## TEXT SEGMENT

The author is the protagonist in this recounting of what happened on a Navy ship in the immediate aftermath of 9/11. Pignataro changed all names except his own, which makes me wonder about the captain and other senior officers, whose names must be a matter of public record, ditto the name of the ship, USS Leyte Gulf (a Ticonderoga class cruiser, not a destroyer). The ship is described as a “bodyguard” for a battle group and normally carries about 350 people.
I have no memory of the event at the climax of this book, the ill fated boarding of an Iraqi tanker suspected of carrying embargoed goods and weapons. Several sailors died. This was probably not reported publicly at the time.
I suppose the Navy has “boarding” all figured out, but to me it seems strange to send so few people into such uncertainty with so little planning for their extrication.
I think writing this book was “therapeutic” for the author. I put the term “therapeutic” into quotes because it is entirely possible J Pignataro didn’t ever feel he needed “therapy”. But as a witness to shocking violence and sudden death, he was certainly a candidate for PTSD, and as I read his description of the events on the boarded ship, I had the sense that he was trying, as he described his team’s movements and the responses they faced, to make sense of something incredibly complex and troubling.

## GIVEN RECORDS
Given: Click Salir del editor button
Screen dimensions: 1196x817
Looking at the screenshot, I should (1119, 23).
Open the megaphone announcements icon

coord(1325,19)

## TO DO
• A. Answer these questions using the book review:
(i) What class of ship is the USS Leyte Gulf?
(ii) About how many people does the ship normally carry?
(iii) What was the Iraqi tanker suspected of carrying?
• B. Copy everything in the book review from "I have no memory" down to "complex and troubling.".
The items are separate material from the book review.

## RESULTS IN ORDER
• A.
(i) It is a Ticonderoga class cruiser.
(ii) It normally carries about 350 people.
(iii) It was suspected of carrying embargoed goods and weapons.

• B.
I have no memory of the event at the climax of this book, the ill fated boarding of an Iraqi tanker suspected of carrying embargoed goods and weapons. Several sailors died. This was probably not reported publicly at the time.
I suppose the Navy has “boarding” all figured out, but to me it seems strange to send so few people into such uncertainty with so little planning for their extrication.
I think writing this book was “therapeutic” for the author. I put the term “therapeutic” into quotes because it is entirely possible J Pignataro didn’t ever feel he needed “therapy”. But as a witness to shocking violence and sudden death, he was certainly a candidate for PTSD, and as I read his description of the events on the boarded ship, I had the sense that he was trying, as he described his team’s movements and the responses they faced, to make sense of something incredibly complex and troubling.